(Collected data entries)
┄┄┄┄┄┄┄┄┄┄┄┄┄┄┄┄┄┄┄┄

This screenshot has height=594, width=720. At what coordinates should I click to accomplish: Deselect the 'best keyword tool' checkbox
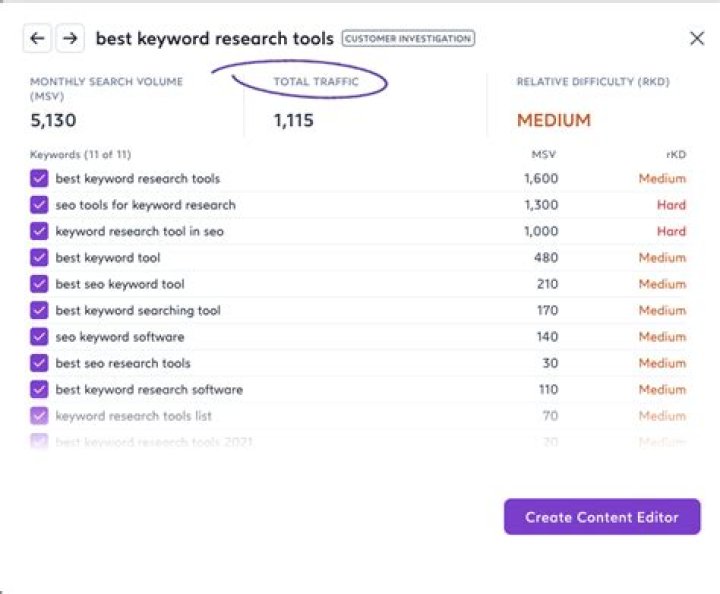point(39,258)
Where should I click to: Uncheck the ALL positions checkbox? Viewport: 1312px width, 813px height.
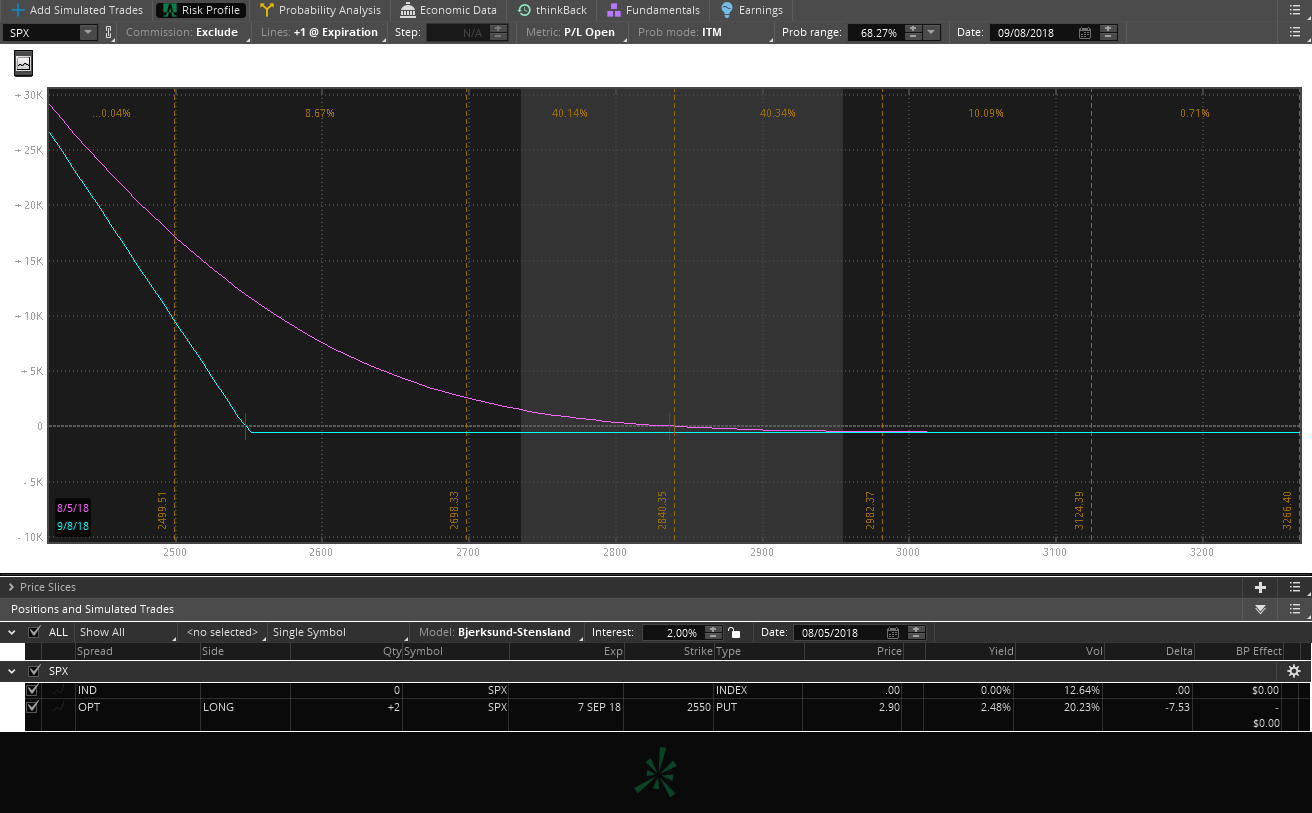click(x=35, y=632)
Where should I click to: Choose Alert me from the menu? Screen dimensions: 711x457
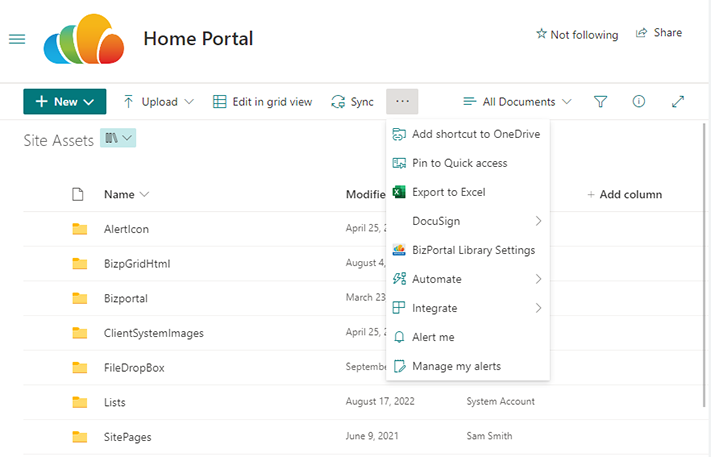pyautogui.click(x=433, y=337)
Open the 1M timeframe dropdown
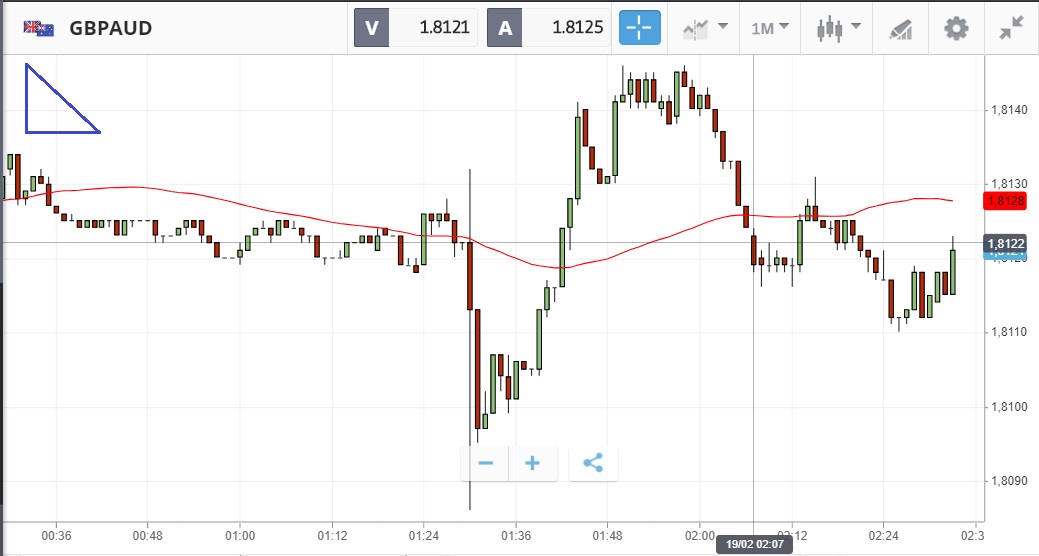The image size is (1039, 556). click(x=770, y=28)
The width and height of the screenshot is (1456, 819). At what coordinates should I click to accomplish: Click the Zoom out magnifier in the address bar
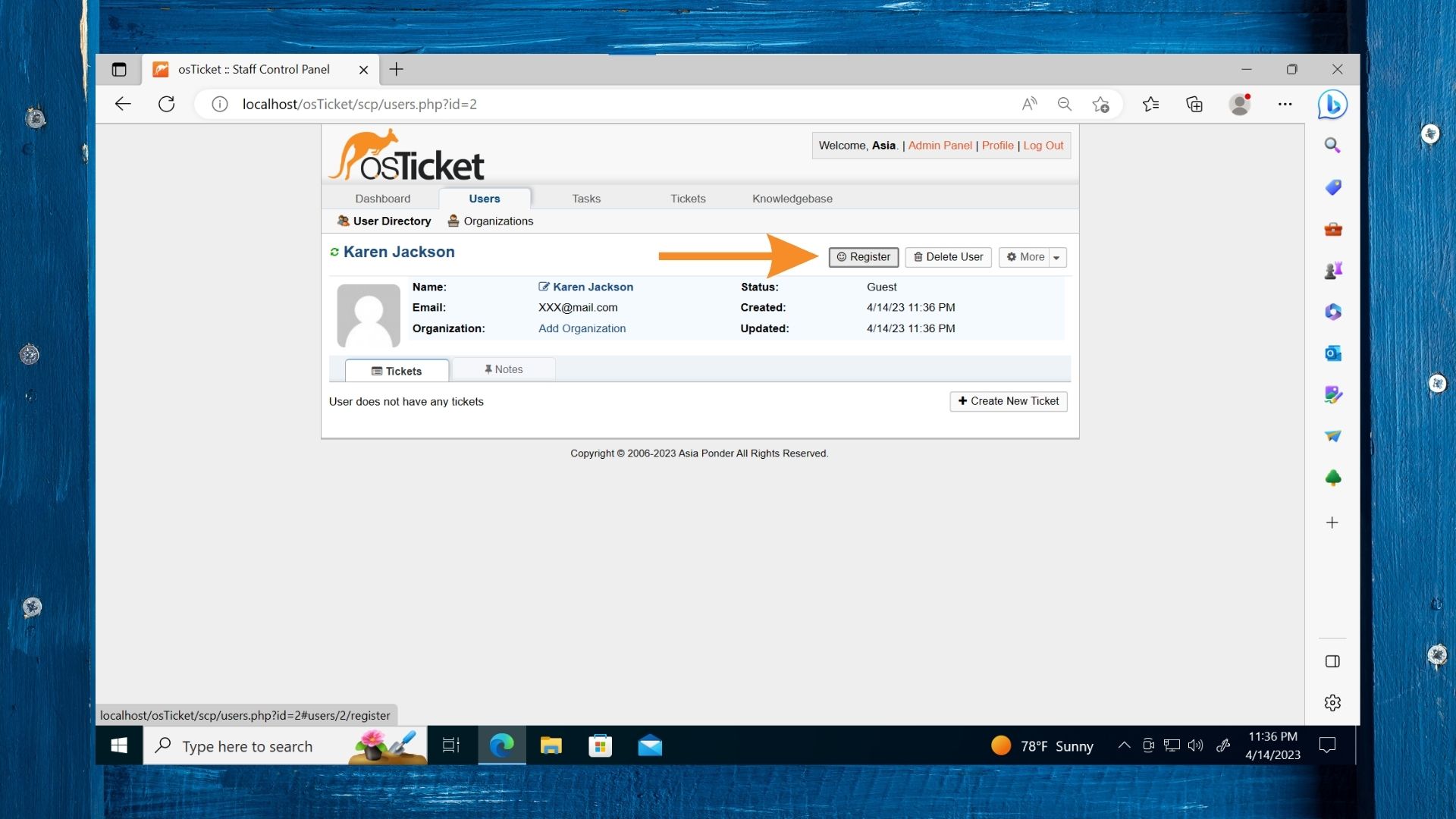(1065, 105)
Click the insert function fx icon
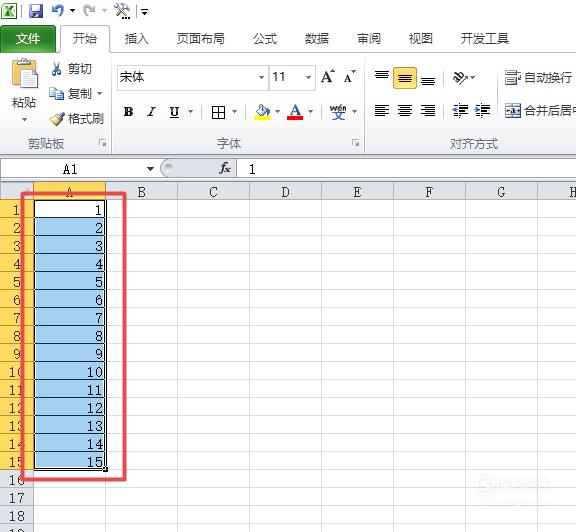 (224, 169)
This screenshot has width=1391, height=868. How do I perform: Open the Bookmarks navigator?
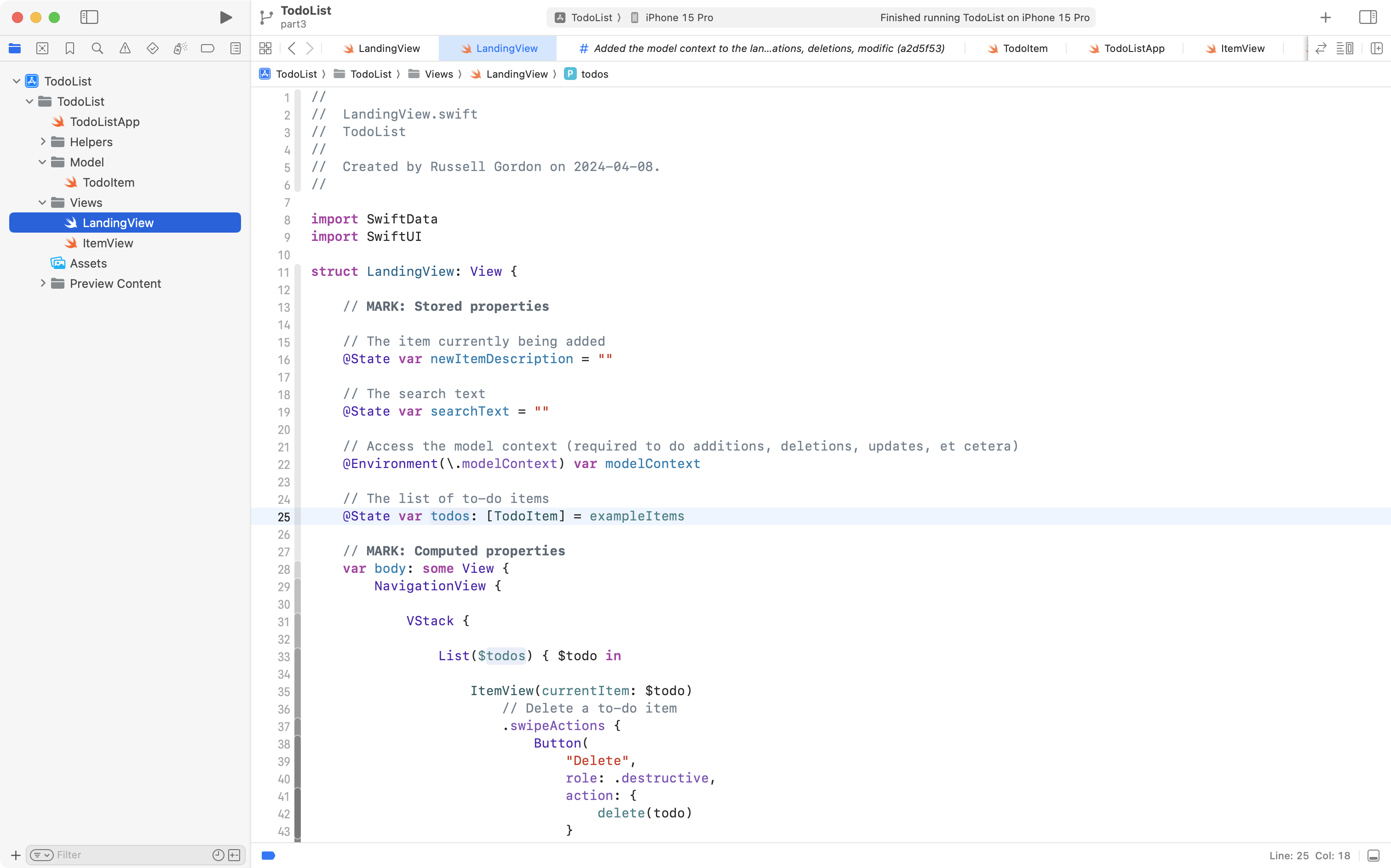[x=70, y=48]
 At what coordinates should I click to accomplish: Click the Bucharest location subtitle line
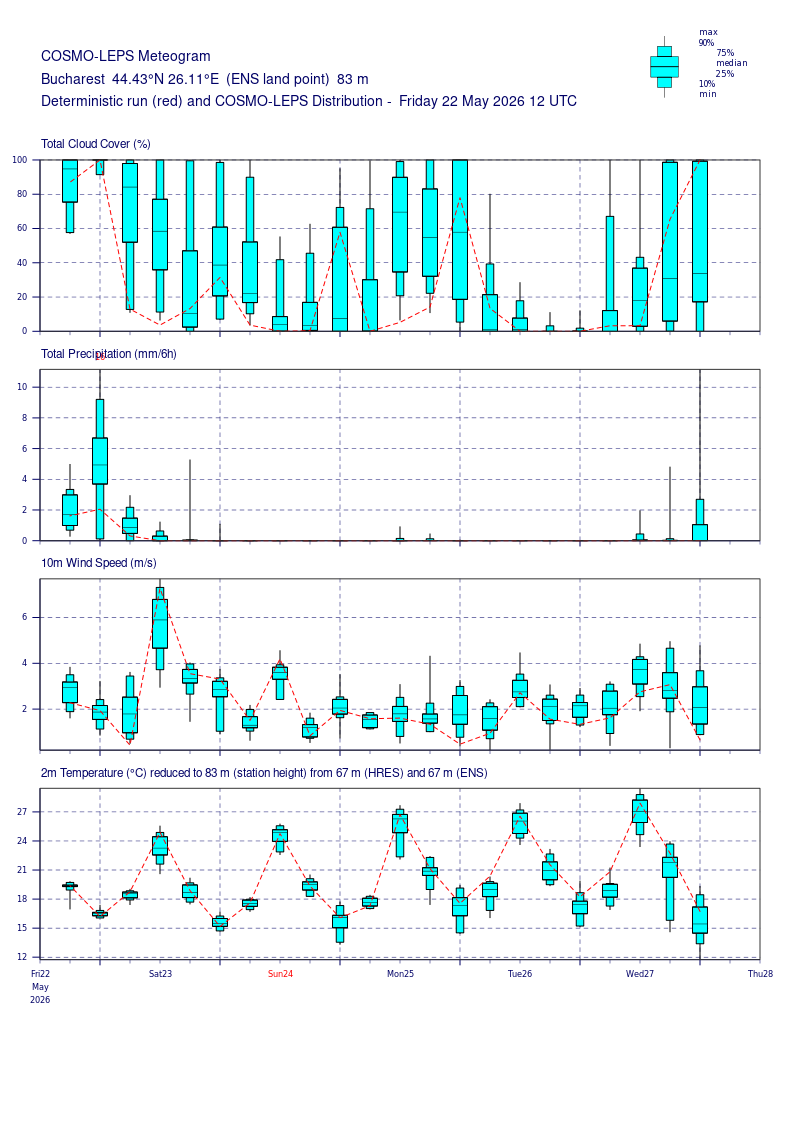pos(205,79)
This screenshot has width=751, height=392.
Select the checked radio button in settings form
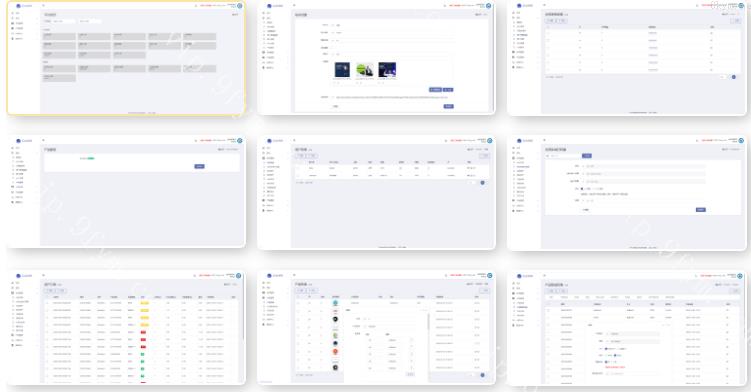coord(582,189)
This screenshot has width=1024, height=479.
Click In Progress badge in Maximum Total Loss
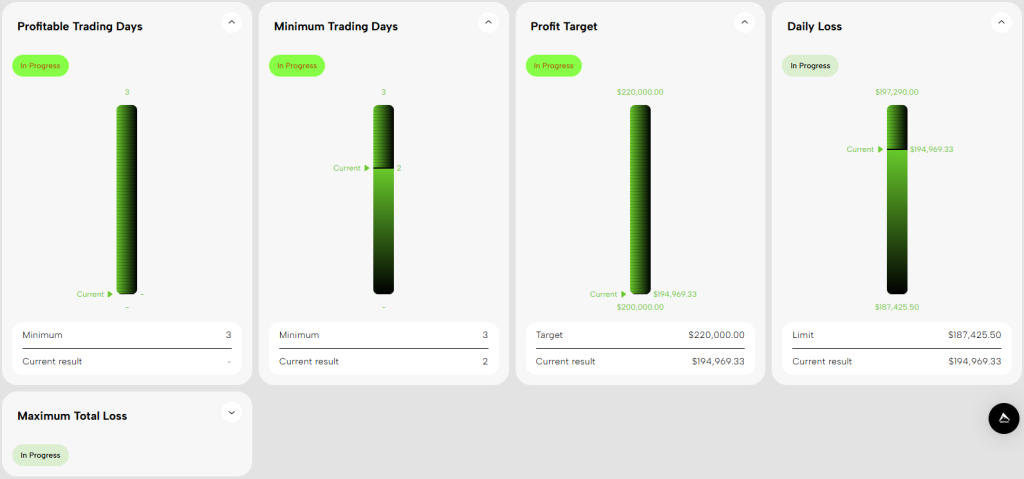point(40,455)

┄┄┄┄┄┄┄┄┄┄┄┄┄┄┄┄┄┄┄┄

• [WORK REQUIRED]: Please retype the records above word for word, without the pictures.

• [EXERCISE ANSWER]:
This screenshot has height=594, width=720. At what coordinates should I click to accomplish: Deselect the 'best keyword tool' checkbox
point(39,258)
Where should I click to: Uncheck the ALL positions checkbox? Viewport: 1312px width, 813px height.
click(x=35, y=632)
Where should I click to: Choose Alert me from the menu? Screen dimensions: 711x457
pyautogui.click(x=433, y=337)
Open the 1M timeframe dropdown
The image size is (1039, 556). click(x=770, y=28)
The width and height of the screenshot is (1456, 819). At what coordinates should I click to accomplish: Click the Zoom out magnifier in the address bar
(1065, 105)
Click the insert function fx icon
 (224, 169)
This screenshot has width=1391, height=868. How do I perform: Open the Bookmarks navigator?
[x=70, y=48]
 At what coordinates should I click to accomplish: Click the Bucharest location subtitle line
pos(205,79)
This screenshot has width=751, height=392.
Select the checked radio button in settings form
coord(582,189)
This screenshot has width=1024, height=479.
Click In Progress badge in Maximum Total Loss
point(40,455)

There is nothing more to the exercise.